### Excerpt to read
# Lifestyles & Discussion > Miscellaneous Discussion > Marketplace > For Sale: Mobile Homes / Mobile Home Rental Business

## helmuth_hubener

Greetings, RPFers!

I have a rental business consisting of several mobile homes in Gillette, Wyoming. Will sell the the whole business for $80,000. Or just individual homes, if you're looking for someplace to live or whatever. Wyoming is a very conservative state, with a lot of rugged individualism and country folks knowledgeable in ranching, hunting, survival, etc. So if you're worried about the coming collapse, get out of the city and come on out to big skies and low property taxes -- the annual tax for one of these might run around $25! Seriously. Total. Per year. I can finance you, too, so you can do small monthly payments for a year or two and then you own it. 

If you're interested in buying them all as a business, the profit income and cash flow are good. I just have gotten married and moved far away and so it doesn't really make sense for me to keep them forever, I've decided.  Moving on to other things. But I'll bet this would be a perfect opportunity for someone on here. So there you have it!

----------


## CaseyJones

bump

----------


## oyarde

Well whoever buys it ,  one thing about a place like Gillette , there are places to eat that are not just ordinary chains for those of you who eat out .On the old US highway there are lots of places. There are places like Granny's Kitchen, Chophouse , Smiling Moose Deli , Lariat Cafe , Uncle Freddies , lol

----------


## trey4sports

sounds like a great place to be. Best of luck to ya.

----------


## jdmyprez_deo_vindice

Let me look over some finances in the next week and we may be in touch.

----------


## helmuth_hubener

Thanks, guys, for the replies!

Here's some pictures.  First off, just to be clear: Gillette is RON PAUL COUNTRY. 



Picture some years ago of two of the homes:



Here's what you have right across the street from those three, a nice park with a pond and walking trail:





In the background there across the pond and over the hill is the Gillette Gun Club, an outdoor rifle, pistol, and shotgun shooting and archery range.  So that being close by (but don't worry, you don't hear the shooting) should be considered a plus, I think. 

I have various pictures and videos for anyone interested.

----------


## Lafayette

Hows the job market out there?

----------


## Michigan11

That's it! How much is one of these?

I will buy one of these, I love Wyoming and Montana, that whole area of the country. I would like you to pm me, I will plan on going out there in the winter time, nothing to do here in Michigan in the winter anyways, was thinking about Florida again, but forget it. PM me!

----------


## helmuth_hubener

> Hows the job market out there?


I would say good.

You can look at the unemployment numbers and Wyoming has some of the lowest unemployment.


http://en.wikipedia.org/wiki/List_of...mployment_rate

So that's good, all else equal.  And the people who I know who are halfway decent workers don't seem to have a problem finding work.  What do you do for work?

----------


## Dianne

> Greetings, RPFers!
> 
> I have a rental business consisting of several mobile homes in Gillette, Wyoming. Will sell the the whole business for $80,000. Or just individual homes, if you're looking for someplace to live or whatever. Wyoming is a very conservative state, with a lot of rugged individualism and country folks knowledgeable in ranching, hunting, survival, etc. So if you're worried about the coming collapse, get out of the city and come on out to big skies and low property taxes -- the annual tax for one of these might run around $25! Seriously. Total. Per year. I can finance you, too, so you can do small monthly payments for a year or two and then you own it.

### Dataset content
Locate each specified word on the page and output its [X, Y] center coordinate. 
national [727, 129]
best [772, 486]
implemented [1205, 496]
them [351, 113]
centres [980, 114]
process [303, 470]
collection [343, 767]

...

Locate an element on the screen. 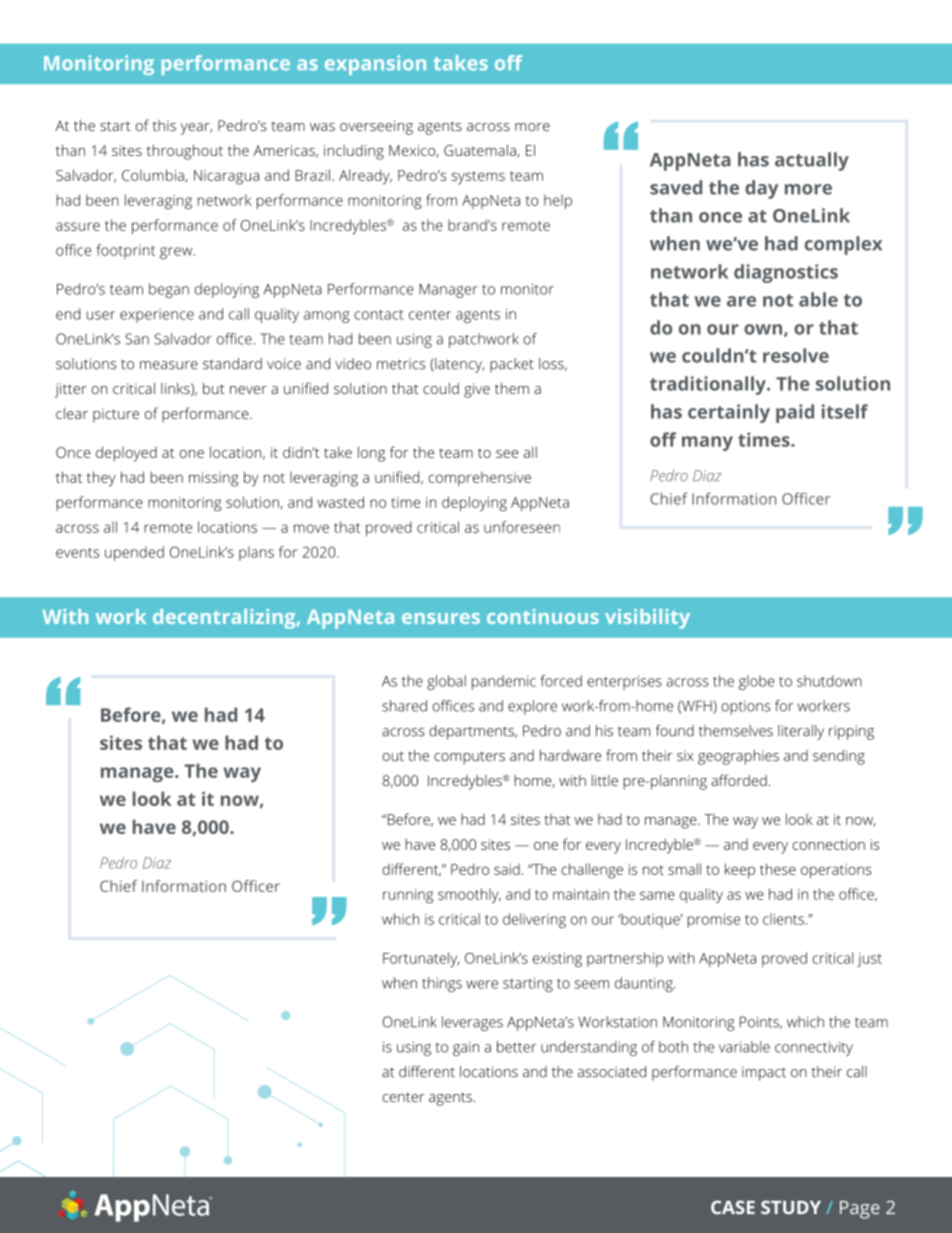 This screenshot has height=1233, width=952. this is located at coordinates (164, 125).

==

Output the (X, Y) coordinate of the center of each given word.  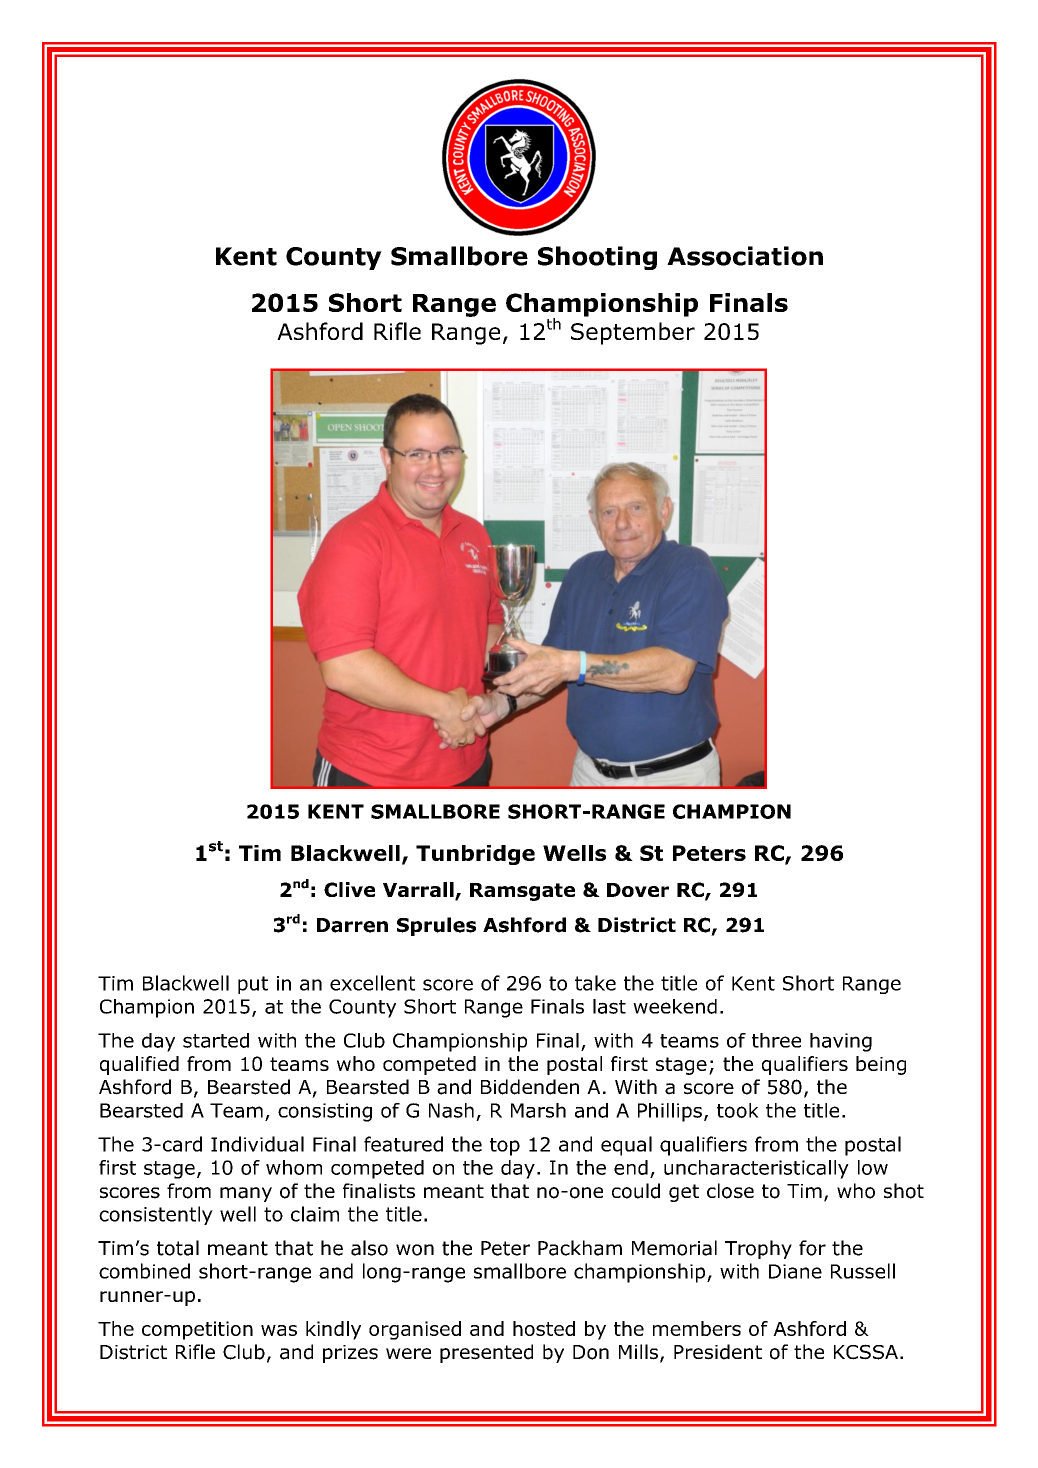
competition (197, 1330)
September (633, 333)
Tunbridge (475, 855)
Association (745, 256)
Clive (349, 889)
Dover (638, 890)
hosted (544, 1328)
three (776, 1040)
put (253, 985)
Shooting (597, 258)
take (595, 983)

### Requirement
In the mobile home sale thread, what price does the seller ask for the whole rental business?

### Task output
$80,000